Is the time right? Right for what? To speculate just a little bit on a name that really has not participated as markets rallied off of their lows, but most certainly has every time there is a selloff. There has been a good reason for Under Armour's (UAA) underperformance. Forget headlines that made investors shake their heads at times, earnings have been awful. The firm reported its first quarter financial performance about a month ago. Expectations were low. The firm badly missed those low expectations. Under Armour posted quarterly EPS of -$0.34 on revenue of $930.24 million. The sales print amounted to a year over year contraction of 22.8%, which certainly was exacerbated by the impact of the public health crisis.
Let's Think About This
Last November, it was reported across the financial media that Under Armour was under investigation for its accounting practices. The firm, for its part, stood by its methods and publicly cooperated with investigators. Also last November, founder Kevin Plank announced that he would leave the post of chief executive to become the executive chair as well as chief brand officer. The firm moved Patrik Frisk from COO to CEO.

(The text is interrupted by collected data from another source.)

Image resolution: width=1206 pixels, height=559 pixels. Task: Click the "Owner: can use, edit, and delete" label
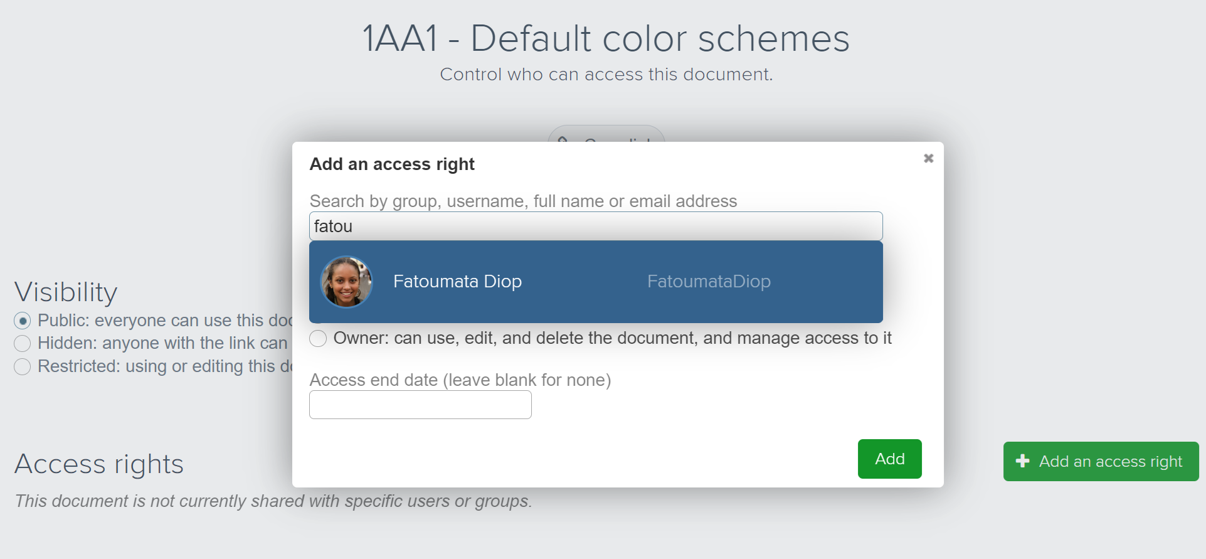tap(612, 338)
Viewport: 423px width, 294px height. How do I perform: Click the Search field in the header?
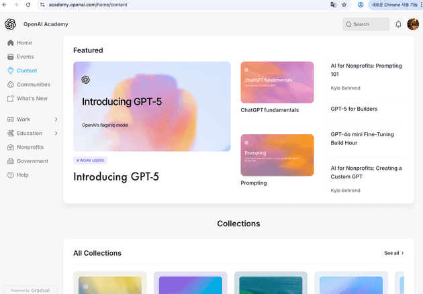366,24
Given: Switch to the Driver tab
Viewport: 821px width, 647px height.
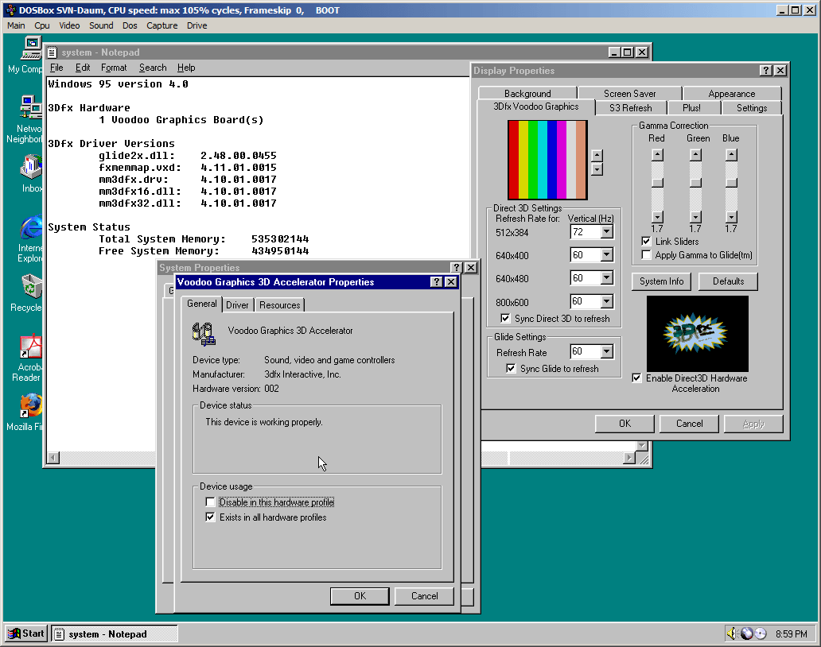Looking at the screenshot, I should coord(237,305).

Under Frisk, the firm moved toward getting expenses, marketing expenses in particular, under control. The plan was to carve $350 million out of what were full year plans. Then Covid hit, and for apparel retailers, the rest of the story sort of tells itself.
Then I Saw This
Ever try to run with a mask on? I mean yes, all of the veterans have to train that way, but probably not too many others. Even a surgical mask can make running around the park quite difficult for those not used to it. I then noticed that Under Armour's new "Sportsmask" had sold out in under an hour after launch. The company cannot make more available until July.
Just what is a "Sportsmask"? It sounds like something everyone might want, not just folks trying to stay in shape during the age of Covid. The new mask, if you can get one, features three layers engineered for athletic performance. The first layer is a "spacer fabric" that stays off of the user's nose and mouth allowing for better airflow. The second layer is being referred to as "open-cell foam". This middle layer lets air flow, but not sweat, or any moisture. The third layer is the "UA Iso-Chill"... this layer is sort of kin to the original moisture wicking shirts that made Under Armour famous in the first place back in the 1990's. This last layer feels cool to the skin, and is treated with something called Protx2. Protx2 is a non-metal anti-microbial technology that inhibits the growth of bacteria.

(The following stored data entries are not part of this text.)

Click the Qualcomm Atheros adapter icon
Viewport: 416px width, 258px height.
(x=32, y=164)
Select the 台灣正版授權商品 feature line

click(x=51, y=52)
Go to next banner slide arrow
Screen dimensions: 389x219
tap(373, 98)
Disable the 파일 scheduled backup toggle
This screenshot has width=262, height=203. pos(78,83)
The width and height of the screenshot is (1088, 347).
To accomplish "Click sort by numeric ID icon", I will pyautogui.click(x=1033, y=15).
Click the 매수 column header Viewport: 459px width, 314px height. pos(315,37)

The firm states that in testing, Protx2 kills the coronavirus. Hmm... maybe that's why they could not sell these masks fast enough.
What I Think
Technically, the stock formed a classic double bottom coming off of a significant downtrend. The pivot was formed close to $11.25 on May 1st. The problem for me right now is that the shares have recently failed in an attempt to move beyond that pivot and now appear to be struggling to hang on to their own 50 day SMA.

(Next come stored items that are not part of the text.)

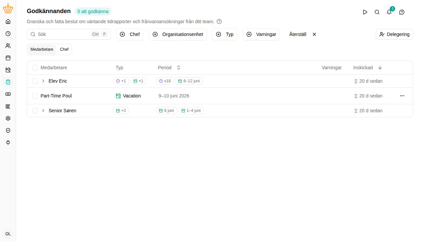This screenshot has height=242, width=429.
Task: Toggle the select-all Medarbetare header checkbox
Action: 35,68
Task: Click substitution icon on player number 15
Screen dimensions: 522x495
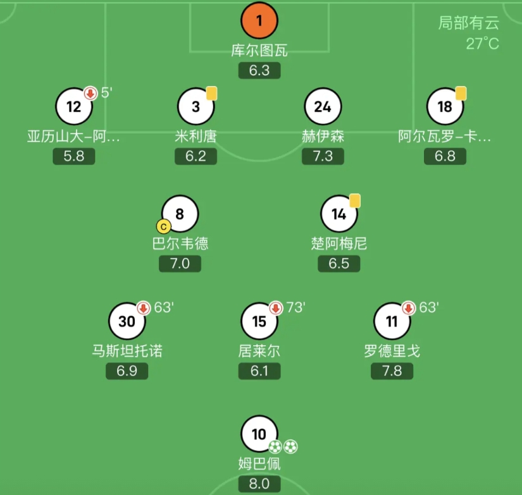Action: coord(276,308)
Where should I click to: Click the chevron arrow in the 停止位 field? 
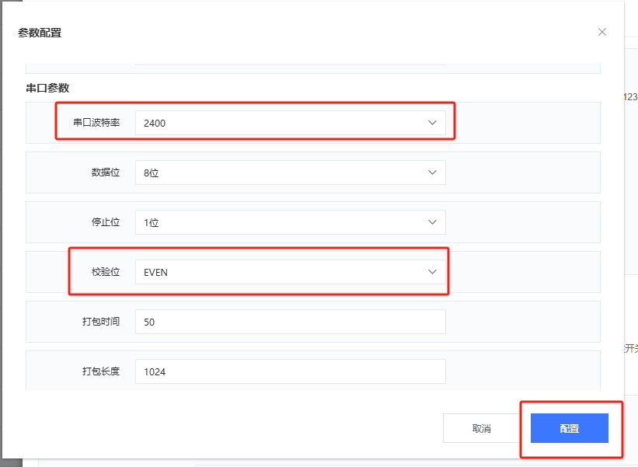tap(433, 222)
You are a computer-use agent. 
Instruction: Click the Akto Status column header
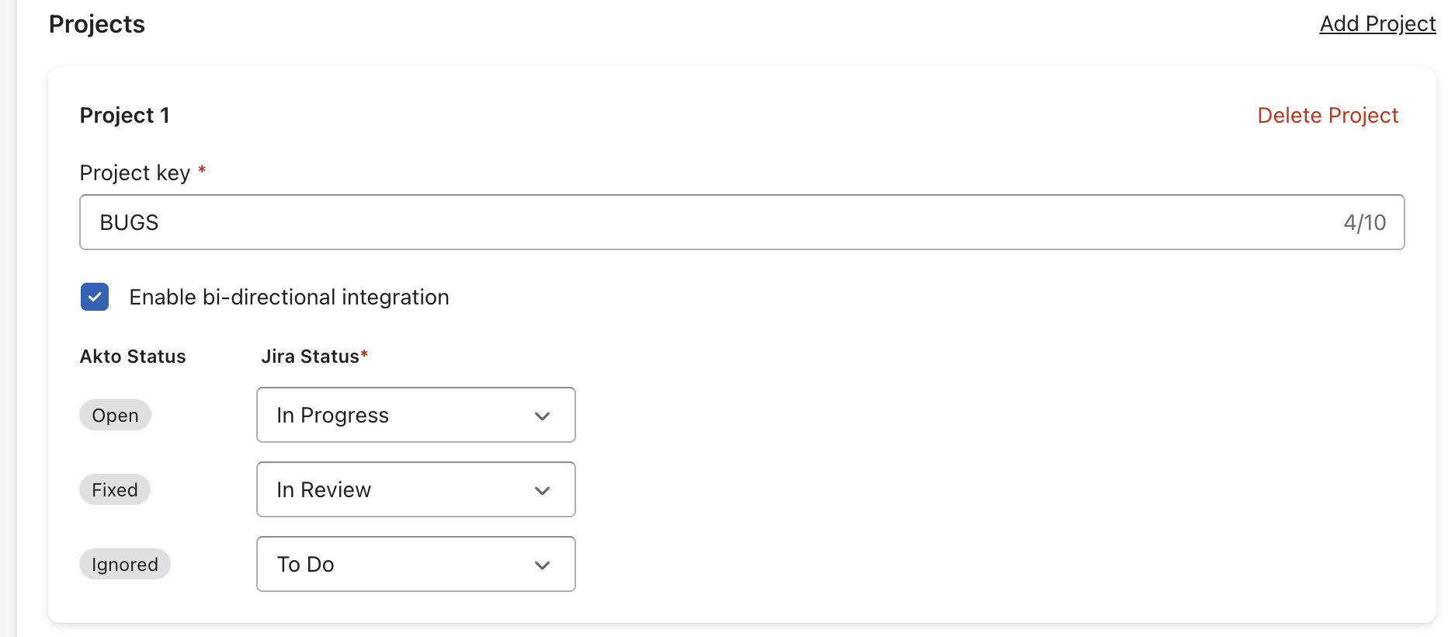(x=133, y=357)
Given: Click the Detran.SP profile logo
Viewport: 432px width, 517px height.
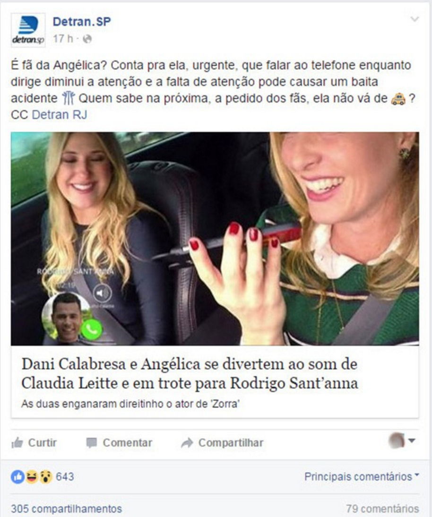Looking at the screenshot, I should tap(28, 30).
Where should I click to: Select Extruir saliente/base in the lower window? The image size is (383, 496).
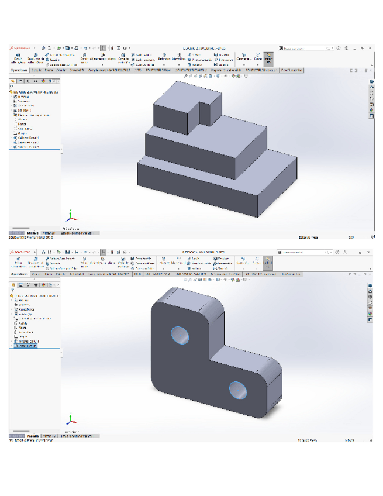(x=18, y=261)
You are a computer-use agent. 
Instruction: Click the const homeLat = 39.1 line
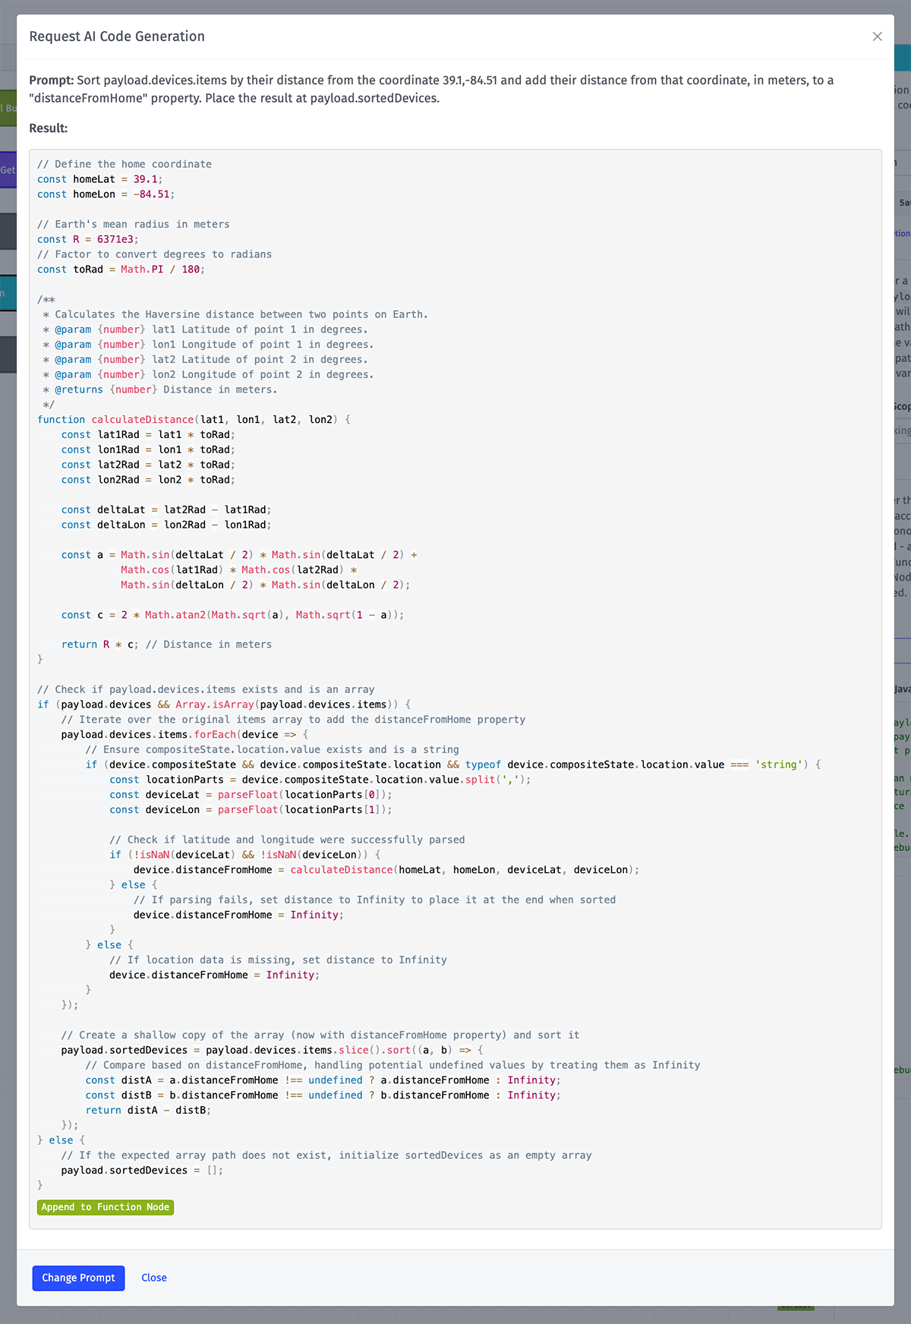(x=99, y=179)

I think once an investor is satisfied that the $9.43 level stands, then one can think about speculation. A hot new product is a big deal, especially if it alleviates public fear. That said, they are out of stock and will be for another six weeks at least. That's all the time that the competition needs to catch up. If there is money to be made with this "Sportsmask", if there is real margin there, then how far behind can a Nike (NKE) be? How far behind can an Adidas (ADDDF) be?
Bottom line? I may go there, in small size, but just for a trade. I used to be an athlete. I would have really wanted one of those masks in these times. I really would have. In case you're wondering, UAA options tend to be a bit illiquid. Hence, the play has to be equity focused.